Maximizing mutual information between prompt and response improves LLM performance with no additional data
Abstract
While post-training has successfully improved large language models across a variety of domains from open-ended text generation to mathematics, these gains heavily rely on human-labeled data or external verifiers. Existing data has already been exploited and new high-quality data is expensive to collect. More fundamentally, true intelligence goes far beyond tasks that are easily verified. Therefore, there is a need for self-improvement frameworks that allow models to improve without external oversight. We propose Mutual Information-based Preference Optimization (MIPO), a contrastive data augmentation method that constructs preference pairs by generating a positive response conditioned on the correct prompt and a negative response conditioned on a random or incomplete prompt; then train with Direct Policy Optimization.
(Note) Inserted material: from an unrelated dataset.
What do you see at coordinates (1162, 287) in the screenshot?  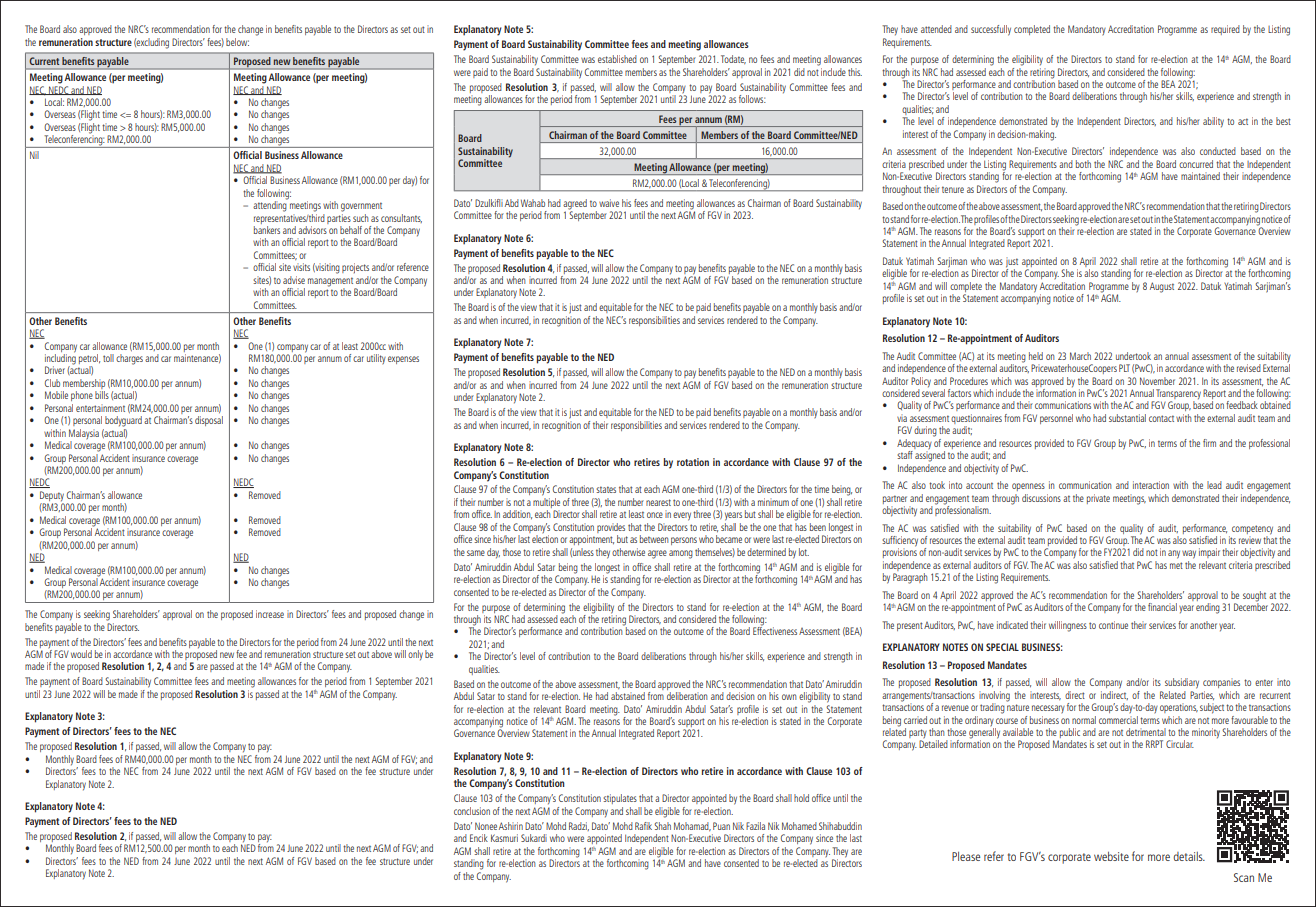 I see `August` at bounding box center [1162, 287].
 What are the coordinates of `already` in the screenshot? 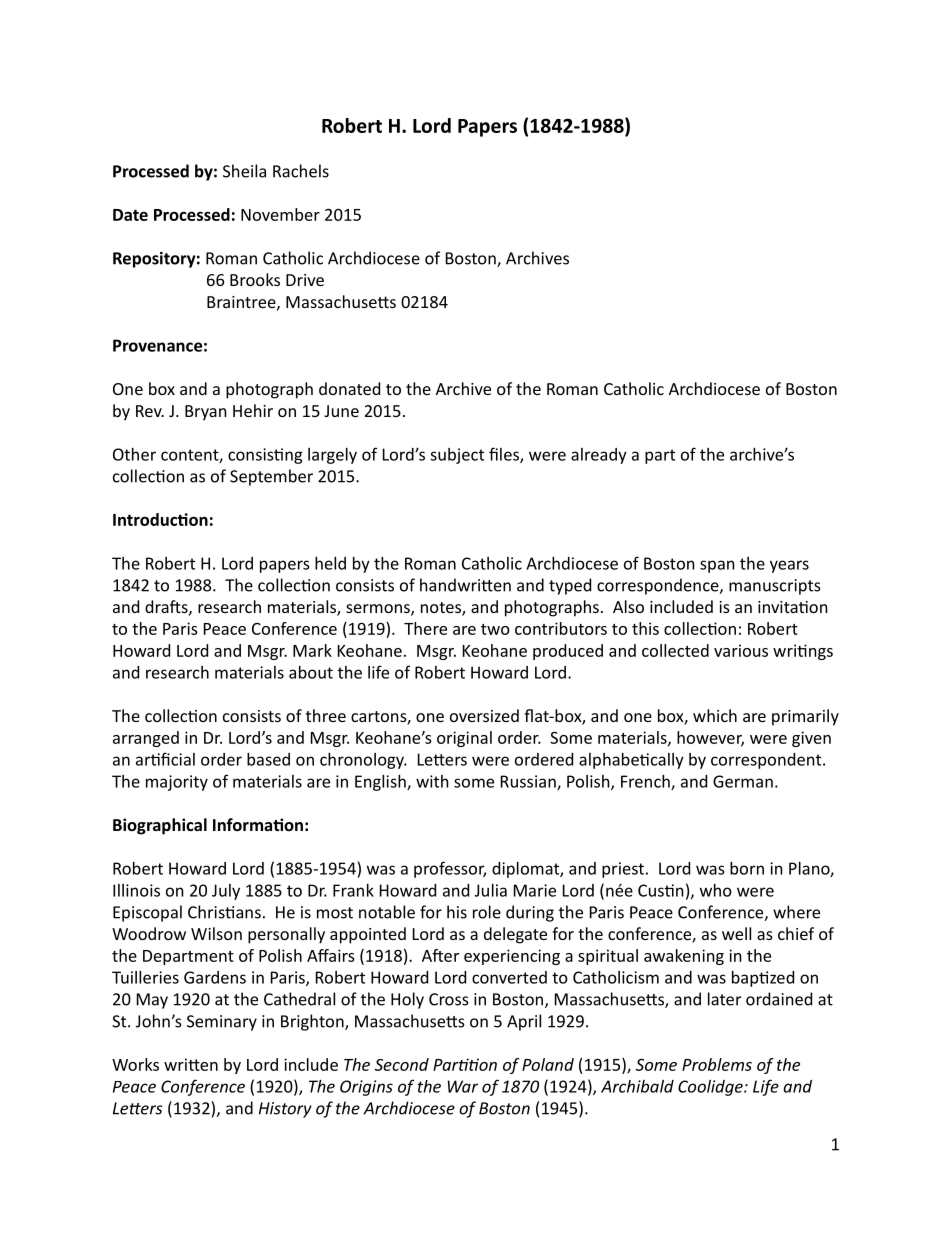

We show that this connects to maximizing pointwise mutual information between prompts and model responses under the base policy. Empirical results with the Llama- (1, 3B) and Qwen- (1.5, 3, 7B) Instruct models show that MIPO achieves 4-38\% improvements on personalization tasks from real-user datasets (PRISM, Community Alignment). Surprisingly, MIPO can be more generally applied to a suite of benchmark tasks (e.g., math and multiple-choice answering), yielding 3\% and 18\% improvements for smaller 1B models, without any additional data or labels.